Saturday, March 31, 2012

Adopt a bike lane designer

Do bike lane designers actually ride bikes?  How about construction workers on road crews?  I think not.

Yesterday morning, as I biked through a languishing road construction project in the dark, I encountered a temporary "uneven pavement" sign in the middle of the bike lane.  Lucky for me, I have a bright headlight and the signboard itself was reflective.  Click on the digitally-brightened photo at left for a better view (snapped from a video).  This nonsense happens all the time.

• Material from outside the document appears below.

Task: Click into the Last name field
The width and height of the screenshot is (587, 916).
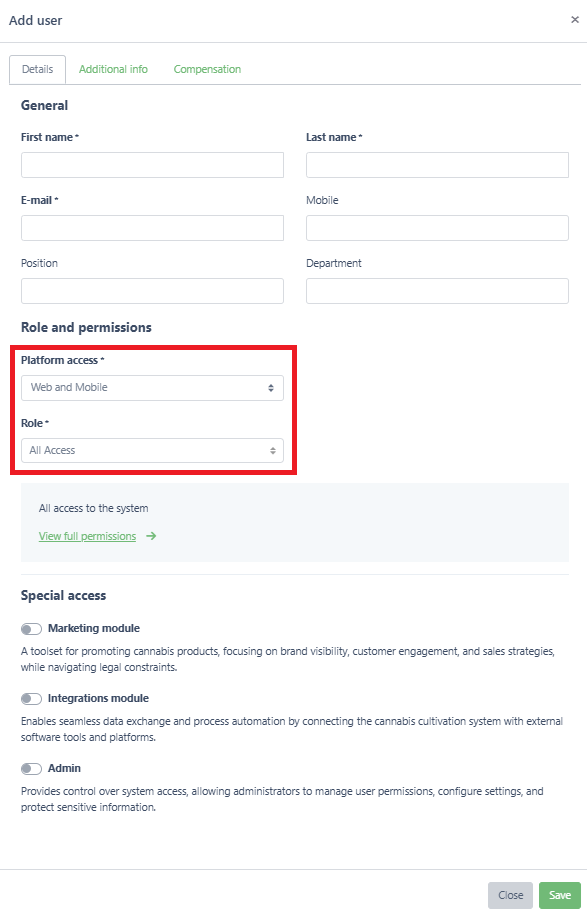Action: pos(437,165)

This is the same section of road where workers routinely set out traffic cones in the bike lane every month.  The crews only work a few days per month, since DOT starts more projects than it can ever finish to mollify whining legislators.  And every month, unknown unheralded cyclists routinely move them out of the bike lane into the grass, where they stand valiantly until the next month.

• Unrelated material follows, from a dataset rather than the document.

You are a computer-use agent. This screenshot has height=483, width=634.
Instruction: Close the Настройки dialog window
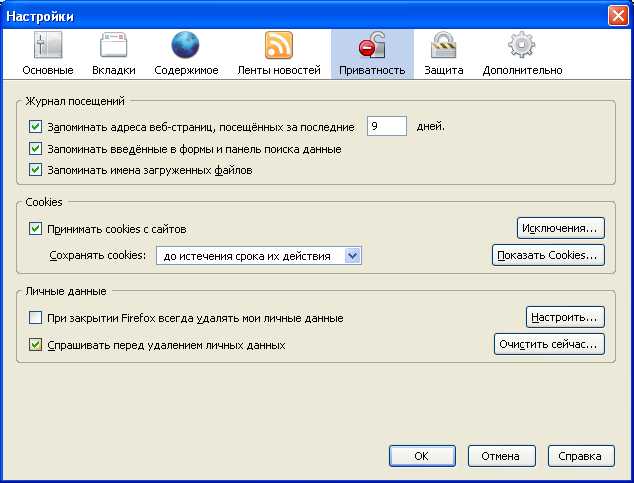(x=617, y=15)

Earlier this week, the same crews repainted a temporary bike lane on the opposite side of this road where two car lanes merge into one.  The dotted-line bike lane crosses directly across the right lane, which results in cyclists abruptly forcing cars to merge.  No thanks.  It's already a racetrack where cars sprint from a traffic light to beat the other guy to the merge.  Now I'm not cycling anywhere near this mess with cars around.  Here's a [20-second video].  Luckily, our local cycling advocate met with DOT and they promise a fix soon.

Perhaps we should start an "Adopt a bike lane designer" mentoring program...

Saturday, March 24, 2012

RUSA schwag

Medals:  $10

Letters from RUSA presidents:  Priceless

Sunday, March 4, 2012

"You are a liar, and I wasn't born yesterday"

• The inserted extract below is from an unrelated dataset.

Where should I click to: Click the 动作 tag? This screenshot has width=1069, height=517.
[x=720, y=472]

I rode the RUSA Carthage Coffee Run 200K again today.  Here are a bunch of tidbits, followed by the signature story of the ride.  Thanks to Jayjay for the photo at the finish.

- The overnight rain stopped just before the start of today's ride.  Woo hoo.
- I did not fall off my bike when my wheels slipped crossing the wet diagonal rails of the New Hope Valley Railway, where they cross New Hill Olive Chapel Rd.
- The two dozen dogs who greeted me were all friendly.
- Traffic was extremely light all day.
- I enjoyed an elusive double tailwind.  The delightful tailwind which spoiled me outbound reversed direction shortly after the turnaround in Carthage.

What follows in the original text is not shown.